Persimpangan Etika, Angka dan Jiwa Sama-sama Taruhannya
Kalau ditarik benang merahnya, ternyata audit dan kesehatan mental menghadapi dilema etis yang mirip ketika AI masuk ke dalamnya: (1) Bias algoritmik, angka dapat menipu, perasaan dapat salah ditafsir. AI yang bias dapat merugikan pihak tertentu, baik di laporan keuangan maupun dalam diagnosis psikologis; (2) Transparansi, tanpa penjelasan yang masuk akal, kepercayaan pada hasil AI runtuh. Orang butuh tahu: kenapa laporan ini bermasalah, kenapa saya disebut depresi? (3) Akuntabilitas, jika AI salah, siapa yang bertanggung jawab? Pengembang, organisasi, atau pengguna? Ini pertanyaan hukum sekaligus moral yang belum ada jawaban tuntasnya; (4) Privasi, data finansial dan data kesehatan mental sama-sama sensitif. Kebocoran dapat menghancurkan reputasi, karier, bahkan hidup pribadi seseorang; (5) Otonomi manusia, AI seharusnya "membantu", bukan "menggantikan". Auditor tetap harus memutuskan, psikolog tetap harus menilai. Mesin hanya boleh jadi pendamping, bukan penguasa.

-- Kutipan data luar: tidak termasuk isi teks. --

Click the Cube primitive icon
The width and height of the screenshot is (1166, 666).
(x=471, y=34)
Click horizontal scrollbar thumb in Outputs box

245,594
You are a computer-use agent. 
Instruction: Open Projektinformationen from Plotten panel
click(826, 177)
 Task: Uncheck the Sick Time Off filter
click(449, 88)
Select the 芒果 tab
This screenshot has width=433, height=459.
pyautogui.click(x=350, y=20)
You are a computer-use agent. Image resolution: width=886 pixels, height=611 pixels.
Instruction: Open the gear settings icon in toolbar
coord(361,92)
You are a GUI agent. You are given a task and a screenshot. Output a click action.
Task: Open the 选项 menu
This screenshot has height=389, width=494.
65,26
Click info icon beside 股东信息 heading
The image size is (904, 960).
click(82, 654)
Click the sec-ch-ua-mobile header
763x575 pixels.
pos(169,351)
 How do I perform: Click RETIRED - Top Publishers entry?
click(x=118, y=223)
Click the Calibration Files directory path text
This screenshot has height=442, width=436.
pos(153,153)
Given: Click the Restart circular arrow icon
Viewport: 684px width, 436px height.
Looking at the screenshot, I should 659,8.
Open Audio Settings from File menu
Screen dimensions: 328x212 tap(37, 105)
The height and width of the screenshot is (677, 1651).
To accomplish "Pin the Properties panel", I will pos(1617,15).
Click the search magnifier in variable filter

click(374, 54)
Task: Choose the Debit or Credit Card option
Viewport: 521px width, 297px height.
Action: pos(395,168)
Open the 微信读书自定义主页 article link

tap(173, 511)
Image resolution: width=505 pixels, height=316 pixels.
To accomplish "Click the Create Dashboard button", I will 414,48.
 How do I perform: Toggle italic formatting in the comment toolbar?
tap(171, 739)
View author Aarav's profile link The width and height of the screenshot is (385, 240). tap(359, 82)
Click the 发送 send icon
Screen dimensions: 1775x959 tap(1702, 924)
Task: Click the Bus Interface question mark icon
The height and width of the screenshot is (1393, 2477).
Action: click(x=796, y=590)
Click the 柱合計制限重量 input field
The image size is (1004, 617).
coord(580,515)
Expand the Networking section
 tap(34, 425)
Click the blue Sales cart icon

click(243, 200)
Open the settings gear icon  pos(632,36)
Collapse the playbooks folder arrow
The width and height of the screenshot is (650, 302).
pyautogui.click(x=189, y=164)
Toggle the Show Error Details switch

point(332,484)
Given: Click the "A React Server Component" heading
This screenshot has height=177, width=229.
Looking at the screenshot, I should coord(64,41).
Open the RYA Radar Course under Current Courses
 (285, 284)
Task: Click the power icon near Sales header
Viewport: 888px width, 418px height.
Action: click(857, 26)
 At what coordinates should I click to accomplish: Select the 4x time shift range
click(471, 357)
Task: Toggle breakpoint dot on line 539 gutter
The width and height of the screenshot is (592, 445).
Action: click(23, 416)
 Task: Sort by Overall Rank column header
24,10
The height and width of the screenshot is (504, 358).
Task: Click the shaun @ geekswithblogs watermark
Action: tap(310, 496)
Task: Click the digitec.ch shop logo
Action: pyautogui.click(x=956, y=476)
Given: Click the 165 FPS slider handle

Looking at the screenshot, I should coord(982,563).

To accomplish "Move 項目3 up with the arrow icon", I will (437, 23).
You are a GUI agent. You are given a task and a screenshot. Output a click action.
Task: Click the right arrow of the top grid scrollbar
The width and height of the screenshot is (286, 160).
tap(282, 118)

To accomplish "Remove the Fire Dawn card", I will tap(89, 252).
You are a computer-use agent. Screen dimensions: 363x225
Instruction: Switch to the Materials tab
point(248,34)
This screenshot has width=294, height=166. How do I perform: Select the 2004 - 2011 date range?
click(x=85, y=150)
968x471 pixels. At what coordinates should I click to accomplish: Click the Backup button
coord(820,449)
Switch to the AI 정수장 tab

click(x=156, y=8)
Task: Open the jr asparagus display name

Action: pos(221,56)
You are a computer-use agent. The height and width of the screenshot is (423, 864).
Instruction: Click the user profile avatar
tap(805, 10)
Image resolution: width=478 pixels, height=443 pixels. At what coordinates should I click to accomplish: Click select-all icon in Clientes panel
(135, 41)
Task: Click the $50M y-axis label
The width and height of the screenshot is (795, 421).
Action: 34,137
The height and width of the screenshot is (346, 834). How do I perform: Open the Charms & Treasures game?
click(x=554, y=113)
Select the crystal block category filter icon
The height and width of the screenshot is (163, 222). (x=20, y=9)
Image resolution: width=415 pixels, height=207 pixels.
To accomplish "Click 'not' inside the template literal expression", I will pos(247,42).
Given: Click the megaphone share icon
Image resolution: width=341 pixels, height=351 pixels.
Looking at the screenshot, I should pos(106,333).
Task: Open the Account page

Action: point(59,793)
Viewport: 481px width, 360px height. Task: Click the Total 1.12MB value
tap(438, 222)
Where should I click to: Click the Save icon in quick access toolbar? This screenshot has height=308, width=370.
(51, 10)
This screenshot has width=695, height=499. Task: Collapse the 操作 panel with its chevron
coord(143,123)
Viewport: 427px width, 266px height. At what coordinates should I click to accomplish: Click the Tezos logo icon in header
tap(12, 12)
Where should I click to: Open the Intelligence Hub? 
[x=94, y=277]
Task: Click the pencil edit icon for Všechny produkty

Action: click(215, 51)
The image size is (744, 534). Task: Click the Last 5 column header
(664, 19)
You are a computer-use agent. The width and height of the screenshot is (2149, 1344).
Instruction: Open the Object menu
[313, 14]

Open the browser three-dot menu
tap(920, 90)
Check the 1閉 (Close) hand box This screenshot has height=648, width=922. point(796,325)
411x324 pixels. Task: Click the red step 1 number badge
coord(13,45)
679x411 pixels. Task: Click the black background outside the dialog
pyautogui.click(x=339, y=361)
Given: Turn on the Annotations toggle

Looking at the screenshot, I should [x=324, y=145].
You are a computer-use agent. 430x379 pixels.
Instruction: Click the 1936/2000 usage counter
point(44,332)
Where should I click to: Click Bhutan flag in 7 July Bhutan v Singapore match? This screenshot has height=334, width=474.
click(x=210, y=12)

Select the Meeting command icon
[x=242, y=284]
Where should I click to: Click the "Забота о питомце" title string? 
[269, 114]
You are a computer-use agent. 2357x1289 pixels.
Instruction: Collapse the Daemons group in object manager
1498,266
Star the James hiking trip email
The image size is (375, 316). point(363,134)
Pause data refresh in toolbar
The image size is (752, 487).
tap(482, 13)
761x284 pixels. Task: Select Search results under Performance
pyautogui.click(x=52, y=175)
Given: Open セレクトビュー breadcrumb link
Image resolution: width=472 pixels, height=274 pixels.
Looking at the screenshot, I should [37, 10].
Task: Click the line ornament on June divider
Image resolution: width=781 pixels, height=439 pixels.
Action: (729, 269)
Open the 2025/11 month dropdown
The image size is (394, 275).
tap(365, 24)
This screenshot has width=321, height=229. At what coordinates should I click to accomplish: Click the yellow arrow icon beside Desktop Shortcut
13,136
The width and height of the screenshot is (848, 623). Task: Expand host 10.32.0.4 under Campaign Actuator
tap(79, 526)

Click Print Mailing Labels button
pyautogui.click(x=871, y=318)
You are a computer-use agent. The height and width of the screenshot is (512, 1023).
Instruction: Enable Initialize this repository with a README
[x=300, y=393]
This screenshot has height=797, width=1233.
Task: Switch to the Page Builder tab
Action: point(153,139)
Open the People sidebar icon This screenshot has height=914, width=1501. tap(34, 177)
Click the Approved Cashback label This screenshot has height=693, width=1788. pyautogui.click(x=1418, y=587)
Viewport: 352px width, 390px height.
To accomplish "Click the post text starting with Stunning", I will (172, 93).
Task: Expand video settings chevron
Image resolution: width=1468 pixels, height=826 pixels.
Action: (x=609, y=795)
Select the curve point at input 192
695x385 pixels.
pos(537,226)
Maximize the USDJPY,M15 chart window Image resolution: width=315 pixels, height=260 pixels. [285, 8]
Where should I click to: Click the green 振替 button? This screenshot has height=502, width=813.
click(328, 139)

Jangan Sekadar Checklist Etika
Pengalaman perusahaan besar seperti AstraZeneca menunjukkan audit etis AI tidak cukup dengan daftar periksa di atas kertas. Budaya etis dalam organisasi diperlukan di dalamnya. Sama halnya di layanan kesehatan mental, chatbot tidak dapat sekadar memenuhi regulasi teknis, tapi harus diuji dampaknya pada pengguna nyata, bekerja sama dengan psikolog, regulator, dan komunitas.
Ini artinya etika bukan hanya jargon, tapi harus hidup dalam praktik sehari-hari. Ada evaluasi berkala, audit independen atas sistem AI, serta jalur eskalasi yang jelas ketika AI menemui situasi krisis.
AI Sebagai Aktor Moral
Pertanyaan besar muncul, apakah AI hanya sekedar mesin, atau kini sudah menjadi aktor moral? Kenyataannya, AI sudah ikut menentukan nasib orang, apakah laporan keuangan dianggap wajar, apakah seseorang dikategorikan depresi. Itu keputusan moral yang efeknya nyata.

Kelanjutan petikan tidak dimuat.